Relaxation of curvature induced elastic stress by the Asaro-Tiller-Grinfeld instability

TL;DR

This paper demonstrates that curvature-induced elastic stress in surface crystals on spheres can be relaxed through the Asaro-Tiller-Grinfeld instability, combining numerical simulations with analytical predictions to understand the instability's characteristics.

Contribution

The study introduces a combined numerical and analytical approach to show that the ATG instability can relax curvature-induced stress in surface crystals, extending understanding of stress relaxation mechanisms.

Findings

Numerical results match analytical predictions for wave numbers of the ATG instability.

The surface phase-field crystal model effectively captures the instability dynamics.

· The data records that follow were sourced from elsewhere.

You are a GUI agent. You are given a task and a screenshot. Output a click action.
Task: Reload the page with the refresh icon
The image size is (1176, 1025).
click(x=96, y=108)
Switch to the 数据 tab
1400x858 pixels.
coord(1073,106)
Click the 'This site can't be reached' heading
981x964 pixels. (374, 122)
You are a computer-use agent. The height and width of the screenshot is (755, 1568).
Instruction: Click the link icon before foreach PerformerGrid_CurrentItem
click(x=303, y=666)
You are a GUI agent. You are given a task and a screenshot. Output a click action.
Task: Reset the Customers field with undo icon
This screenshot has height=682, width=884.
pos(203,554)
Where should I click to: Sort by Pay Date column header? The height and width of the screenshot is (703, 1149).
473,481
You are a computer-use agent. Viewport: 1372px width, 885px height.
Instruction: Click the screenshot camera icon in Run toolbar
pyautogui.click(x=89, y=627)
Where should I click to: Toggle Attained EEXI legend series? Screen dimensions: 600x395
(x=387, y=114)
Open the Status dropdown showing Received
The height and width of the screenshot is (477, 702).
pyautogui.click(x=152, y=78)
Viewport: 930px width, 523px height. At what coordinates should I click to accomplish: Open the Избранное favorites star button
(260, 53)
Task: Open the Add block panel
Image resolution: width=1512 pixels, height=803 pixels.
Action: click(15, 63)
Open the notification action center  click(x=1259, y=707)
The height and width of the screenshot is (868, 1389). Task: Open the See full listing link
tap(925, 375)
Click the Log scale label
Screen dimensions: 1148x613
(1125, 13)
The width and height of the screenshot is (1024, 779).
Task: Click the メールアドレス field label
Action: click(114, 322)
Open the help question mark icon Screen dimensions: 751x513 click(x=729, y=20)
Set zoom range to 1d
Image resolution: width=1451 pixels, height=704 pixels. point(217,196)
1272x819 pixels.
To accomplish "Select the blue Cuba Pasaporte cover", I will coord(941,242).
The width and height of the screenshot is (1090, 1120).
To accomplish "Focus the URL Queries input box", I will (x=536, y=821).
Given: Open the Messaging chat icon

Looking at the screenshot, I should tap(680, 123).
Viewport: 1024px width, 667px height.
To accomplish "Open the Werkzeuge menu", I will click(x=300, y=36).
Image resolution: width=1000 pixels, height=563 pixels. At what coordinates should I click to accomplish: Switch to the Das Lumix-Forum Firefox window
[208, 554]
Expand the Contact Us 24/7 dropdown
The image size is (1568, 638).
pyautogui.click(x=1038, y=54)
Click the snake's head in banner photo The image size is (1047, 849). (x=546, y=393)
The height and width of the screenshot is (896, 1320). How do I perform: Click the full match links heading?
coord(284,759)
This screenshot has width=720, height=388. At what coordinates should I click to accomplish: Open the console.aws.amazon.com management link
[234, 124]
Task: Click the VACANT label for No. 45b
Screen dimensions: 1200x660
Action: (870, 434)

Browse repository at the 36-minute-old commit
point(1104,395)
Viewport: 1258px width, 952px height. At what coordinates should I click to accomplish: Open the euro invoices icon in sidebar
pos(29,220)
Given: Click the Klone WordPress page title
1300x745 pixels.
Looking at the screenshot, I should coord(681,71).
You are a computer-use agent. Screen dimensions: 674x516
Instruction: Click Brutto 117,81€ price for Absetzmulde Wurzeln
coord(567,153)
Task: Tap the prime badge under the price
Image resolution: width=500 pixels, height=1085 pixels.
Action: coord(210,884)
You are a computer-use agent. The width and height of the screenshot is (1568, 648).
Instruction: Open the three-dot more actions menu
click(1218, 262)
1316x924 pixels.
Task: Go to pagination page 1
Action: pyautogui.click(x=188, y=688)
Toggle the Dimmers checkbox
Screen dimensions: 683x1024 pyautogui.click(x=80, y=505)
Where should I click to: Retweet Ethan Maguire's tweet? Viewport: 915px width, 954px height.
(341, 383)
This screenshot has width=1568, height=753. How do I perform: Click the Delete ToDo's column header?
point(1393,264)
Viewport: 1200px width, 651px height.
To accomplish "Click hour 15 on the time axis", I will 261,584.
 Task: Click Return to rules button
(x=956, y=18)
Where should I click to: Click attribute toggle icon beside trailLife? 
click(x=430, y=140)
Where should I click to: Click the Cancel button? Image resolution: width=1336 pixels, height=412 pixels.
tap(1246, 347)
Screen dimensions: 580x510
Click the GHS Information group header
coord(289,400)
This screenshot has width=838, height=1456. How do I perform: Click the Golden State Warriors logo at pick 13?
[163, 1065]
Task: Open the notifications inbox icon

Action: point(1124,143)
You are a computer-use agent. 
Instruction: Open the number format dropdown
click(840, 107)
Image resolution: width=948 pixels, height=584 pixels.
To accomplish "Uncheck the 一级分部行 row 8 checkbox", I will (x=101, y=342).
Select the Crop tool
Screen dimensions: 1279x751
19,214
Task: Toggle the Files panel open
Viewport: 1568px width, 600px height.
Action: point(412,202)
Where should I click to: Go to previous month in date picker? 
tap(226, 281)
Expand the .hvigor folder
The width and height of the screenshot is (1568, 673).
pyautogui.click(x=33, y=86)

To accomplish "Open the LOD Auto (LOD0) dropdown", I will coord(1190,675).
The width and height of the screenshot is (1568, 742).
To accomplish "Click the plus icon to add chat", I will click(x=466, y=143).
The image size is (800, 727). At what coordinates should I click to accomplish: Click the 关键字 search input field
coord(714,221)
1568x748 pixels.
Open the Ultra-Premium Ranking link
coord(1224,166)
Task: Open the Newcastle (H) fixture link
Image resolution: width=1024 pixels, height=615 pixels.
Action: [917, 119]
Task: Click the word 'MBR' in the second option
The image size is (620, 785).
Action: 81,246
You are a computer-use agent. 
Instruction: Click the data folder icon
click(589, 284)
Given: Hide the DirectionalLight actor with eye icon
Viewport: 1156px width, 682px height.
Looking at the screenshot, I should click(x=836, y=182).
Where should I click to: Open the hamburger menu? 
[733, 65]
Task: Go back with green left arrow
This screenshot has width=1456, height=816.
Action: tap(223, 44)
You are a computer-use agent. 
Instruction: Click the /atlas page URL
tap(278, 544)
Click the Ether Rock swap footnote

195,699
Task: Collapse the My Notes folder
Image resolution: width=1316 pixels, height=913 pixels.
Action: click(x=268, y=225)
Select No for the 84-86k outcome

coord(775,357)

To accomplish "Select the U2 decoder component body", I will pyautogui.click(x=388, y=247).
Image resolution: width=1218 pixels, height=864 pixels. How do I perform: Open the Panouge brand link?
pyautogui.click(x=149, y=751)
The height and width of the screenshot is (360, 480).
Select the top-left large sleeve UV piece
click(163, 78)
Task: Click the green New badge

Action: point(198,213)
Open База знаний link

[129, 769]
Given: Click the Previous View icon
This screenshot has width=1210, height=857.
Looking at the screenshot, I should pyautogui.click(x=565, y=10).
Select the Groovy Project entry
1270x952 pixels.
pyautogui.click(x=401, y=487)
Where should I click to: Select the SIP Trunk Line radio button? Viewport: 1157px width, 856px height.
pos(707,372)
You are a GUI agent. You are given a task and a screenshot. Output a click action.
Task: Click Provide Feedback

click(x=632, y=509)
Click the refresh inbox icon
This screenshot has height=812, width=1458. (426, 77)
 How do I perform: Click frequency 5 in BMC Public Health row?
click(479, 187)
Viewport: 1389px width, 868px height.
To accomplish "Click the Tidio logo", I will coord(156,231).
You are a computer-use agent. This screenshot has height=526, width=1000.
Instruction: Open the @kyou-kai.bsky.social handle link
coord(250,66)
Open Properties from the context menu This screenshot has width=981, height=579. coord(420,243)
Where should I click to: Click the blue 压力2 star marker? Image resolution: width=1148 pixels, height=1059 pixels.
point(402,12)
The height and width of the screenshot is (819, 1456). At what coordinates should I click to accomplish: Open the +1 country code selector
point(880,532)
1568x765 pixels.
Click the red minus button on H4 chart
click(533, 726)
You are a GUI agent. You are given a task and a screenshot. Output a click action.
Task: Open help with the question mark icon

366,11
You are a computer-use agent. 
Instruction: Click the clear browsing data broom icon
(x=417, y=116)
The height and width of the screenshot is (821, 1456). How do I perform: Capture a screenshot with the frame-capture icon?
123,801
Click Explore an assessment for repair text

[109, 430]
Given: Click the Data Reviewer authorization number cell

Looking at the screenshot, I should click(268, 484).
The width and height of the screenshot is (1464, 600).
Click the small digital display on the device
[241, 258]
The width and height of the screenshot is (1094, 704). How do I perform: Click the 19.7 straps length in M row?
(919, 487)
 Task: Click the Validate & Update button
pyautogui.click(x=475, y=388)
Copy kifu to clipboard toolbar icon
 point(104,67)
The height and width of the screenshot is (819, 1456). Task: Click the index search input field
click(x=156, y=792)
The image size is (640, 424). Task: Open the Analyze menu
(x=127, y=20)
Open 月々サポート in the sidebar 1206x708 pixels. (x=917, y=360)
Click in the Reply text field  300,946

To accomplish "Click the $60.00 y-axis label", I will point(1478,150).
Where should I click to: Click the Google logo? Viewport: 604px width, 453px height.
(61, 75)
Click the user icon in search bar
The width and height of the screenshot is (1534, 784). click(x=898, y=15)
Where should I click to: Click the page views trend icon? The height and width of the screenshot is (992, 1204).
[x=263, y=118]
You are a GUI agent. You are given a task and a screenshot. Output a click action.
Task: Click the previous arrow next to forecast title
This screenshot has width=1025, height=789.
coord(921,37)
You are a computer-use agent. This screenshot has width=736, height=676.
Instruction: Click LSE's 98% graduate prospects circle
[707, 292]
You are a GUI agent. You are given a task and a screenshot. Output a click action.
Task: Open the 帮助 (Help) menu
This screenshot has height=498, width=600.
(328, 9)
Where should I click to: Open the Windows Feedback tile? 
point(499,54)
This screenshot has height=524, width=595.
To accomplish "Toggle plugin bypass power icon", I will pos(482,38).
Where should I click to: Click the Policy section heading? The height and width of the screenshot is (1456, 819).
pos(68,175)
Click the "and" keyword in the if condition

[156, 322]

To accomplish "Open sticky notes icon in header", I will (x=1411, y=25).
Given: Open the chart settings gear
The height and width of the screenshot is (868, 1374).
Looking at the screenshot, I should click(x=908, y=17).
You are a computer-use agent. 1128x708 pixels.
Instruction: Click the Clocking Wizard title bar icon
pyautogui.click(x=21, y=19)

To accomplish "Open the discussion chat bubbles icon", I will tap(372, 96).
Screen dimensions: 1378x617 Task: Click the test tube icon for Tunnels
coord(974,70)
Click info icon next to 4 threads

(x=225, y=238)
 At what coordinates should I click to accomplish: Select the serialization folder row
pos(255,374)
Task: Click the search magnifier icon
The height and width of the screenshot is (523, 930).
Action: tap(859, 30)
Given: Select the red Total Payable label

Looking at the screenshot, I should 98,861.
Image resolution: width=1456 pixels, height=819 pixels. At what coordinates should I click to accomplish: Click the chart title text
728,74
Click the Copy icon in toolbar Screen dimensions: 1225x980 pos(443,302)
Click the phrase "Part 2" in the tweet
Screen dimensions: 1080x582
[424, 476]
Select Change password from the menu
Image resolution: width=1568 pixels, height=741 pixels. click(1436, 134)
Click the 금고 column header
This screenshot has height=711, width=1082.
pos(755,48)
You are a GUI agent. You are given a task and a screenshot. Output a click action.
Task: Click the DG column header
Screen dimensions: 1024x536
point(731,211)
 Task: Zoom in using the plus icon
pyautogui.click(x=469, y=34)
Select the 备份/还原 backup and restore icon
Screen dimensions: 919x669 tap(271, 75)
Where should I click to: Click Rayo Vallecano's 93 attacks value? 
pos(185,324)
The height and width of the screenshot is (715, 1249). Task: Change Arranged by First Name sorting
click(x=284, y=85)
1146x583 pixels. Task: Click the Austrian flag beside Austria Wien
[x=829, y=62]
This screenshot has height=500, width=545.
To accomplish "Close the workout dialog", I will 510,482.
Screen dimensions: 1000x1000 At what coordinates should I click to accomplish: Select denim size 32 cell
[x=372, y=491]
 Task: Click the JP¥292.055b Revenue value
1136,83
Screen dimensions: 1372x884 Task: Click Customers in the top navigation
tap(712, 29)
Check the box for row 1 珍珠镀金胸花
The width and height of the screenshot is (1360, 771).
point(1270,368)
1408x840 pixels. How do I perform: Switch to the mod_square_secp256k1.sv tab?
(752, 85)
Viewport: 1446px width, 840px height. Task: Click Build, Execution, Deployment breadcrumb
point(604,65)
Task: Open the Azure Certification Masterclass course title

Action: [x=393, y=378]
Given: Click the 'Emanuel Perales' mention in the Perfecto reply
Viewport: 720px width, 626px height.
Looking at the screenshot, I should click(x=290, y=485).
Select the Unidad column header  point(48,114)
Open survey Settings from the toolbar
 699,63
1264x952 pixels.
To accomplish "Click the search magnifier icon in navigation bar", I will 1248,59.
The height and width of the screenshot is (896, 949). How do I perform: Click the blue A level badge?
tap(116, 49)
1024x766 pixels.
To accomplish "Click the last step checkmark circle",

Characteristic wave numbers vary with surface coverage and curvature-induced compression.

Abstract

A two-dimensional crystal on the surface of a sphere experiences elastic stress due to the incompatibility of the crystal axes and the curvature. A common mechanism to relax elastic stress is the Asaro-Tiller-Grinfeld (ATG) instability. With a combined numerical and analytical approach we demonstrate, that also curvature induced stress in surface crystals can be relaxed by the long wave length ATG instability. The numerical results are obtained using a surface phase-field crystal (PFC) model, from which we determine the characteristic wave numbers of the ATG instability for various surface coverages corresponding to different curvature induced compressions. The results are compared with an analytic expression for the characteristic wave number, obtained from a continuum approach which accounts for hexagonal crystals and intrinsic PFC symmetries. We find our numerical results in accordance with the analytical predictions.